Thursday, 9 October 2014
9:00 - 10:15
UC Berkeley and Lawrence Berkeley National Laboratory
Title: From Exascale to Exadata with PGAS Programming
Abstract: Partitioned Global Address Space programming models are a convenient abstraction
for a number of algorithms, and they have proven to be portable and scalable on current
systems that range from generic clusters to massively parallel petascale computers. But
the high performance community is facing two major challenges, one related to the
disruption in hardware architectures and the other related to an emerging workload from
data analysis. I will argue that PGAS languages have an important role to play in both of
these, while at the same time identifying the key challenges that we face as a community
to make these languages implementable, popular, and sustainable.
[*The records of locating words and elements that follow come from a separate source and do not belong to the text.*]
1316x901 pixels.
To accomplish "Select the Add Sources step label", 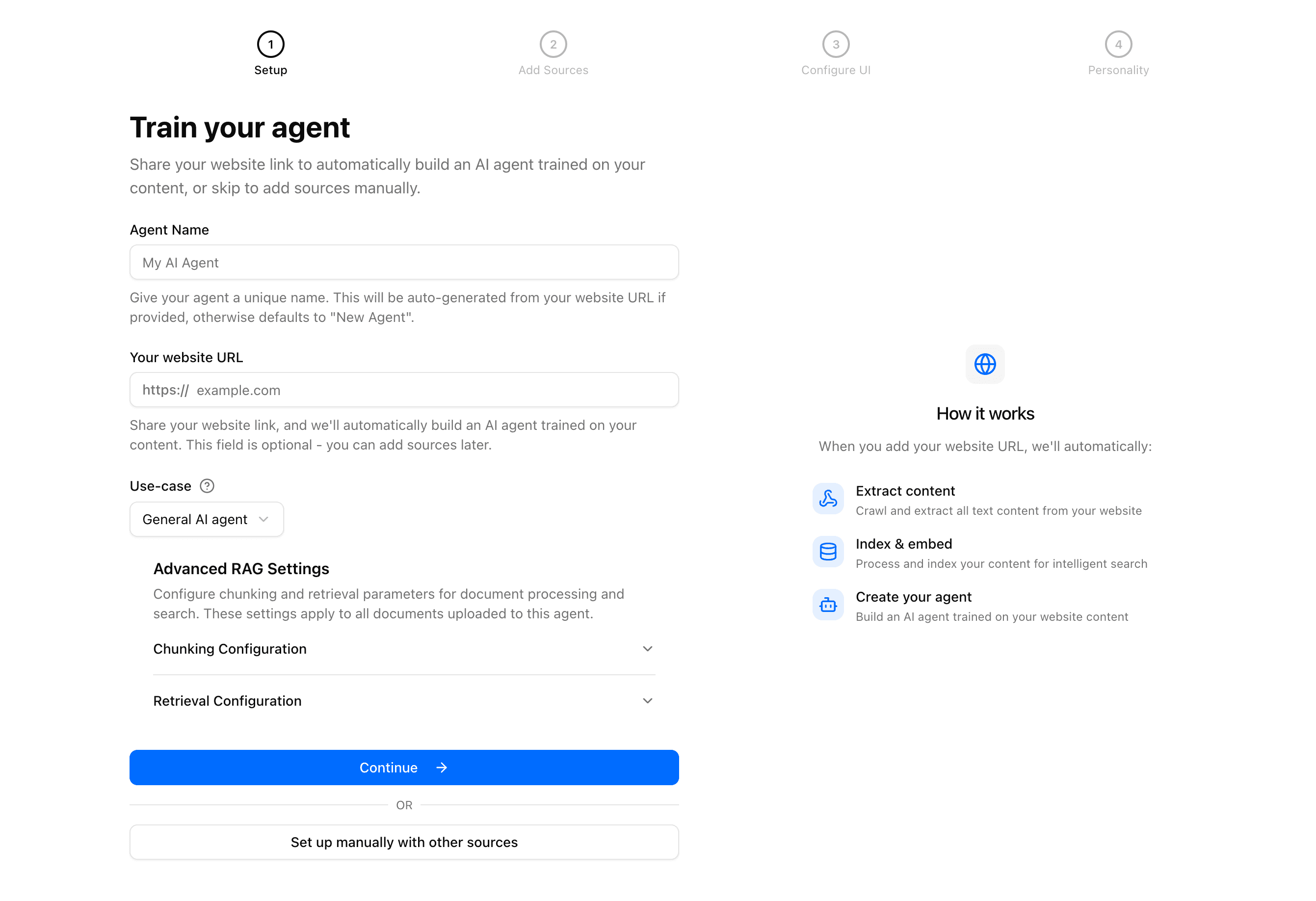I will click(x=553, y=70).
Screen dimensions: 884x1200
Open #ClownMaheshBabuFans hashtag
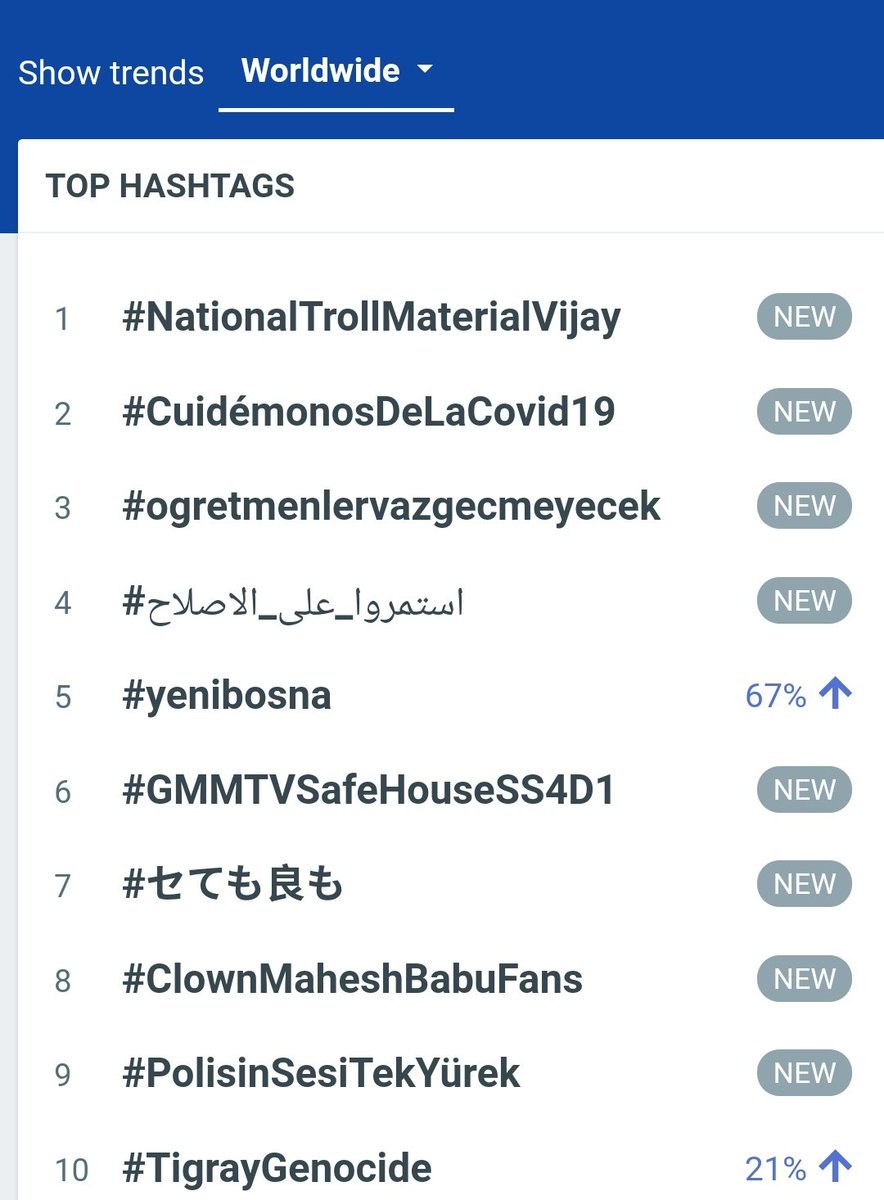(352, 979)
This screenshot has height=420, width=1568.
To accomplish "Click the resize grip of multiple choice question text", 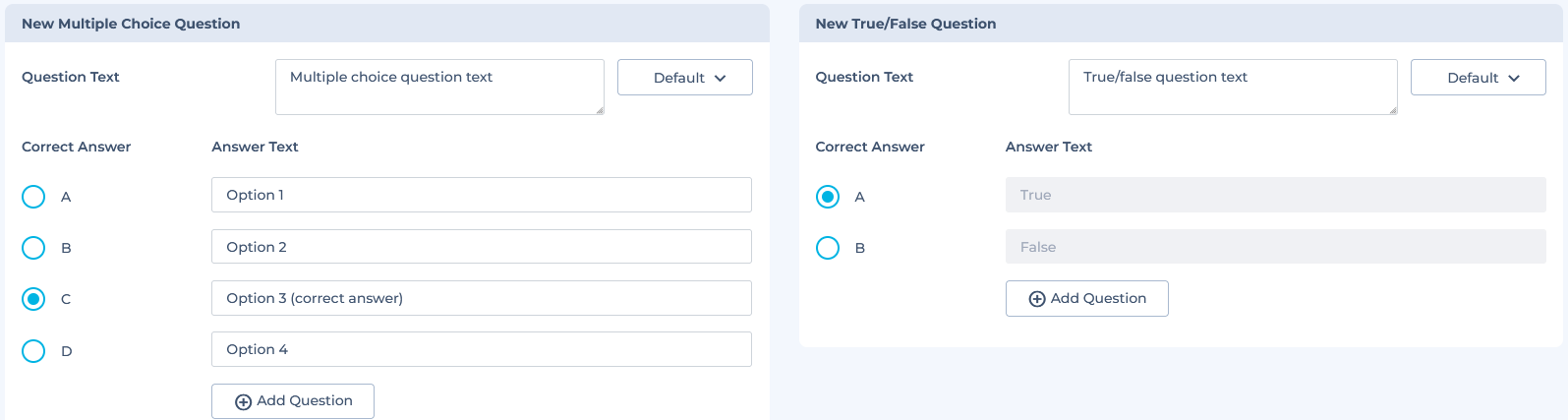I will pyautogui.click(x=599, y=109).
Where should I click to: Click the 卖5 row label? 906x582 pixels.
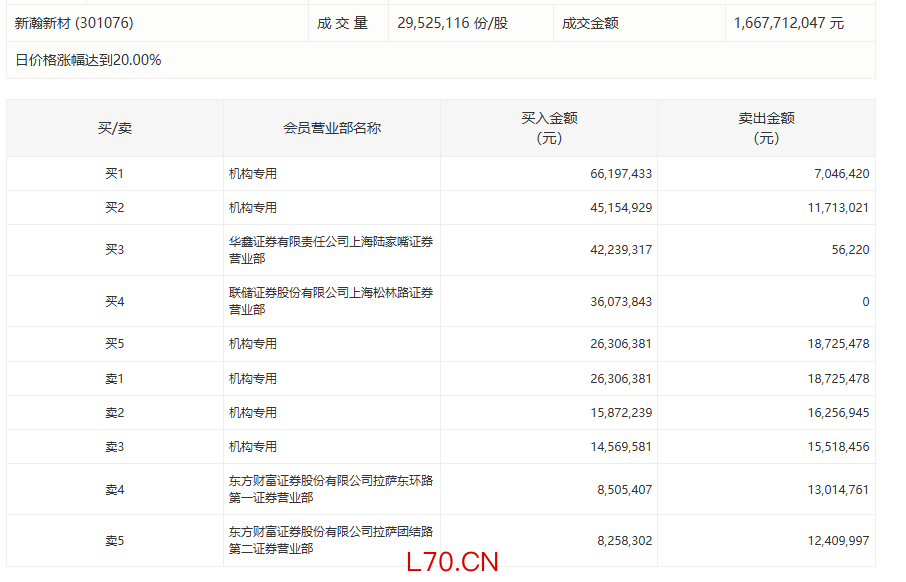[114, 541]
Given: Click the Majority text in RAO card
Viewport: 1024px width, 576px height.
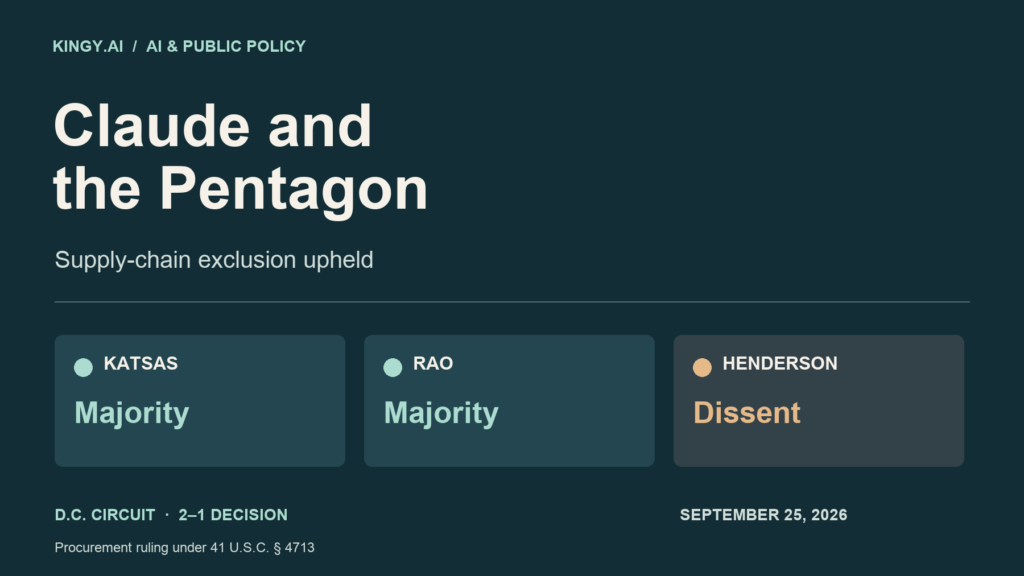Looking at the screenshot, I should [x=441, y=413].
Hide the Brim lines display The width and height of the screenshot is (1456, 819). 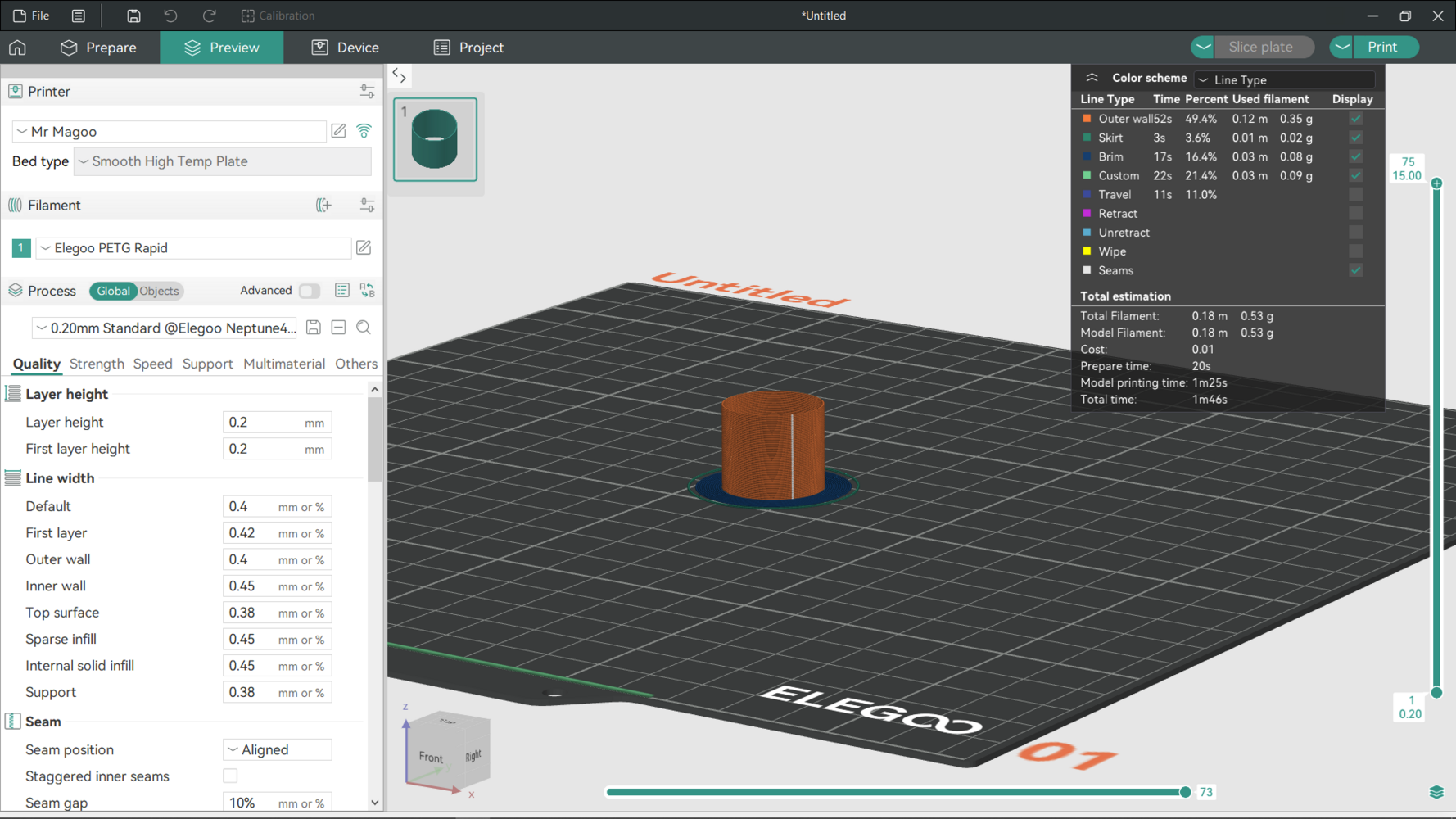(1355, 156)

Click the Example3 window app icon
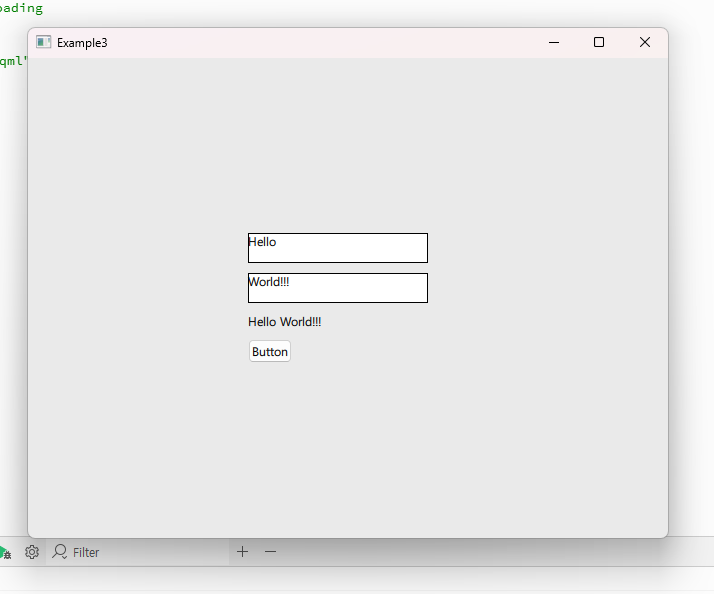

Future computing system designs will be constrained by power density and total system energy, and will require new programming models and implementation strategies. Data movement in the memory system and interconnect will dominate running time and energy costs, making communication cost reduction the primary optimization criteria for compilers and programmers. The one-sided communication model in PGAS programming is both efficient and flexible, but there are a number of open challenges in programming models related to massive on-chip concurrency, the increasing hierarchy of memory systems and networks, resource management, and performance variability. I will describe some of the solved and open problems in PGAS implementations, and how these models will need to evolve on future systems.
At the same time, the growth in data rates from scientific instruments, sensors, and digitized media, have resulted in massive data sets that require management and analysis. Many of the analytics algorithms involve irregular access on massive data structures, making them well suited to the PGAS model. I will argue that PGAS programming has the potential to make future exascale systems useful for extreme analytics problems, in addition to the modeling and simulation workload that is typically envisioned. This will require new programming abstractions and libraries, driven by the needs of analytics algorithms, in addition to those features required by changes in architectures.
About the Speaker
Katherine Yelick is a Professor of Electrical Engineering and Computer Sciences at the University of California at Berkeley and the Associate Laboratory Director for Computing Sciences at Lawrence Berkeley National Laboratory. She is known for her research in parallel languages, compilers, algorithms, libraries, architecture, and runtime systems. She co- invented the UPC and Titanium languages and developed analyses, optimizations, and runtime systems for their implementation. Her work also includes memory hierarchy optimizations, communication-avoiding algorithms, and automatic performance tuning, including the first autotuned sparse matrix library. She earned her Ph.D. in Electrical Engineering and Computer Science from the Massachusetts Institute of Technology and has been on the faculty of UC Berkeley since 1991 with a joint research appointment at Berkeley Lab since 1996. She was the director of the National Energy Research Scientific Computing Center (NERSC) from 2008 to 2012 and in her current role as Associate Laboratory Director she oversees NERSC, the Energy Science Network (ESNet), and a research organization in applied mathematics, computer science and computational science. She has received multiple research and teaching awards, including the Athena award, and she is an ACM Fellow. She has served on study committees for the National Research Council and is a member of the California Council on Science and Technology, the National Academies Computer Science and Telecommunications Board, and the Science and Technology Board overseeing research at Los Alamos and Lawrence Livermore National Laboratories.
Friday, 10 October 2014
9:00 - 10:15
Title: All programming models are wrong, but some are useful* - what we really need to survive exascale
Abstract: We consider the challenge of programming exascale computers
from the perspective of the application developer, who must manage an
unprecedented level of concurrency and runtime variability due to
dynamic power management, and that of the hardware, which is going to
fail constantly when viewed at the system level. What sorts of
features should a programming model that tries to address this
situation provide? To what extent do existing models meet the needs
of exascale programmers or are new models required? MPI and PGAS seem
to be converging, but are they both headed in the wrong direction?
* This phrase is closely related to one found in 'Empirical Model Building and Response Surfaces', by Box and Draper (John Wiley & Sons, New York, NY, 1987).
About the Speaker
Jeff Hammond is a Research Scientist in the Parallel Computing Lab at Intel Labs. His research interests include: one-sided and global view programming models, load-balancing for irregular algorithms, and shared- and distributed-memory tensor contractions. He has a long-standing interest in enabling the simulation of physical phenomena - primarily the behavior of molecules and materials at atomistic resolution - with massively parallel computing.
Prior to joining Intel, Jeff was an Assistant Computational Scientist at the Argonne Leadership Computing Facility and a Fellow of the University of Chicago Computation Institute. He was a Director's Postdoctoral Fellow at Argonne from 2009 to 2011. In 2009, Jeff received his PhD in chemistry from the University of Chicago as a Department of Energy Computational Science Graduate Fellow. He graduated from the University of Washington with degrees in chemistry and mathematics in 2003.
The IEEE Technical Committee on Scalable Computing named Jeff a Young Achiever in Scalable Computing in 2014 for his work on massively parallel scientific applications and runtime systems.